Continuous monitoring of field conditions over 5 years of intermittent cold CO2 injection at the Aquistore storage site, a Canadian CCS demonstration project, suggests a general increase in well injectivity performance with time. This paper presents injectivity-relevant field observations and operational data, collected from the two highly instrumented injection and observation wells at Aquistore which were specifically drilled for CO2 storage.

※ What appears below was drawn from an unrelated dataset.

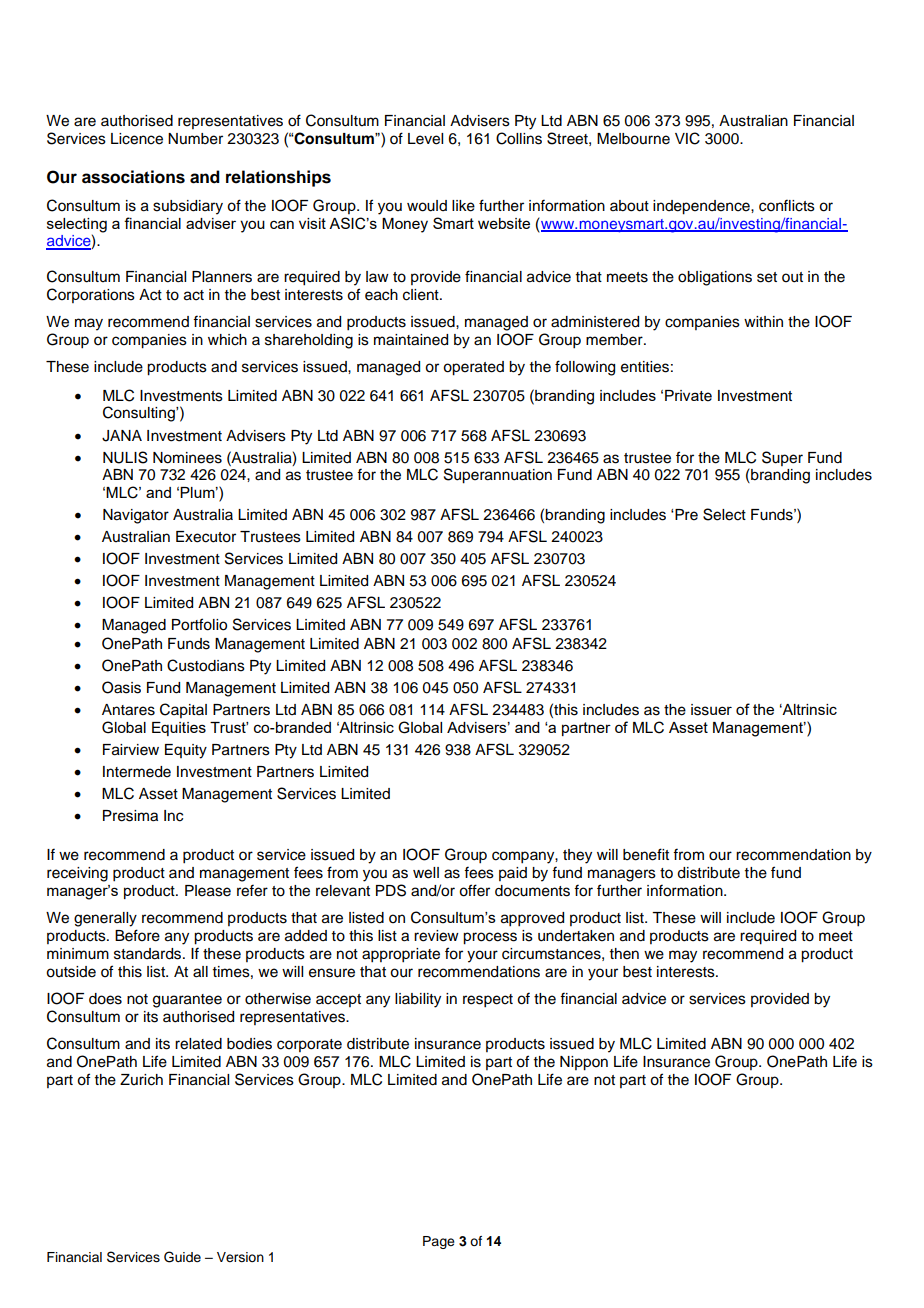 This screenshot has height=1308, width=924. I want to click on Portfolio, so click(199, 624).
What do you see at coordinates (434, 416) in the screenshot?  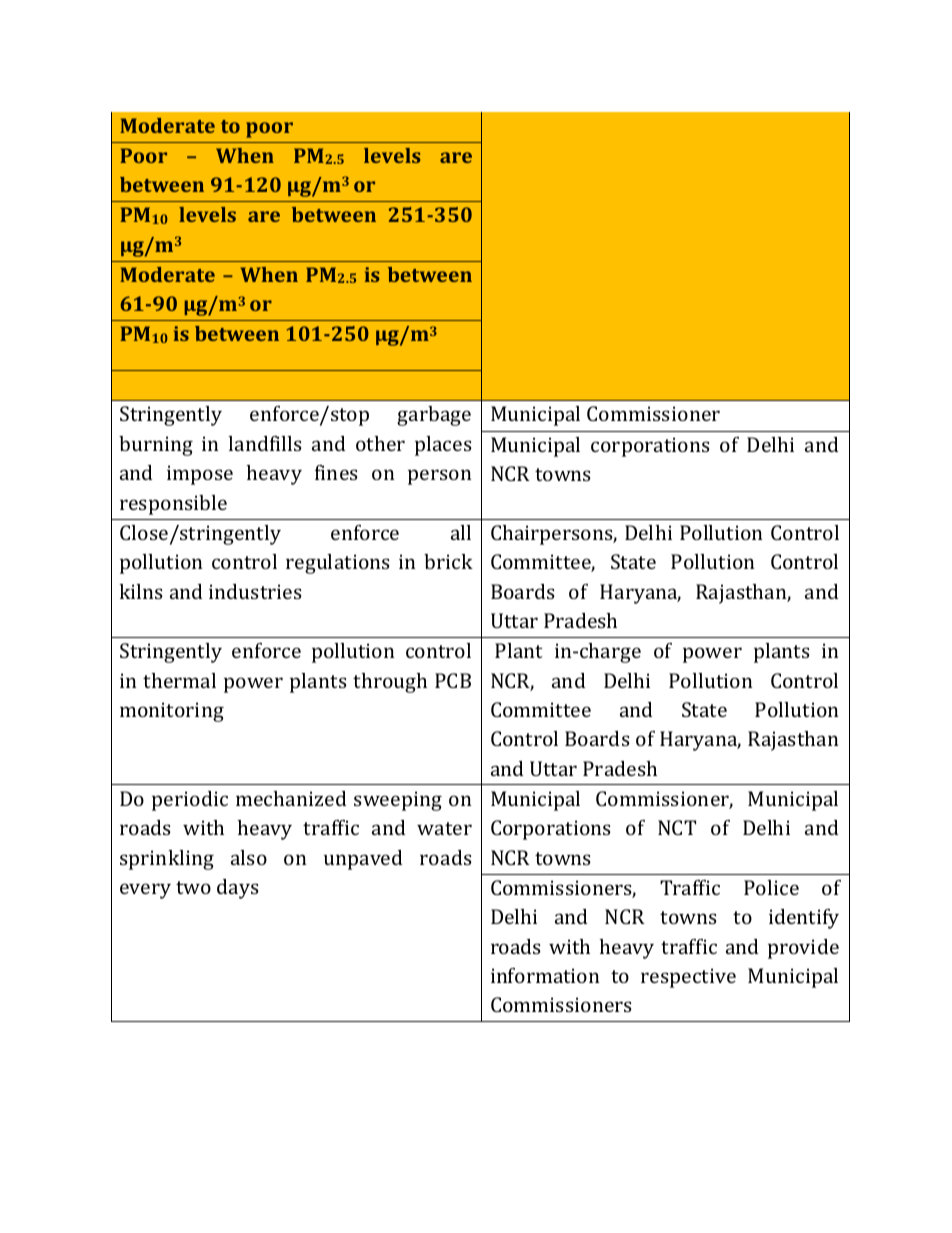 I see `garbage` at bounding box center [434, 416].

In this paper, we demonstrate that hydro-thermo-mechanical (THM) processes are involved in the noted variation of injectivity. Interpreting injection data in the context of injectivity index, the temporal evolution of CO2 injectivity behaviour could most likely be explained through stress-dependent thermal mechanisms associated with semi-reversible effective permeability in the near-wellbore region. This region experiences sufficiently negative minimum effective stress that overcomes the tensile strength of the host rock leading to aseismic non-isothermal pore deformation, tensile micro-cracks, and/or opening of pre-existing critically stressed fractures. Events such as CO2/brine chemical interaction (e.g. salt precipitation), rate-dependent pore flow (e.g. high-velocity laminar/turbulent) and CO2 phase behaviour (e.g. kinematic fluidity) are not anticipated to positively contribute to the injectivity performance.

Although semi-reversible stress-dependent changes in effective permeability are speculated to improve CO2 injectivity performance, the non-isothermal induced stresses could also create new, localized, flow pathways through low-permeability non-reservoir formations, including caprock units. Understanding this thermal phenomenon is a critical consideration on long-term containment and conformance of the host aquifers and it needs to be further investigated.

1. Introduction

As a viable short-to-medium term solution to isolate huge quantities of CO2, effective geological carbon storage requires an improved understanding of injectivity behaviour in the subsurface formations (Law and Bachu 1996, Torsæter and Cerasi 2018). Over the past few decades, several CO2 storage and Enhanced Oil Recovery (EOR) projects have demonstrated the feasibility and technical difficulties arising from significantly increasing CO2 injection rates (e.g. Sleipner of Norway, Illinois Basin Decatur of USA, Quest and Weyburn of Canada); such actions would potentially lead to multiple-fold upsurge in the storage capacity aiming to partially meet the global commitments of climate change through green house gas reduction policies (GCCSI 2016; Hitchon, B. 2012; Chadwick et al. 2008; Chalaturnyk 2007). However, moving beyond the existing limits of CO2 containment entails considerable risks (IEA 2016). As high injectivity plays a vital role to reduce the cost of geological CO2 sequestration, sufficient understanding of injectivity variation in the current settings of CO2 storage projects is needed.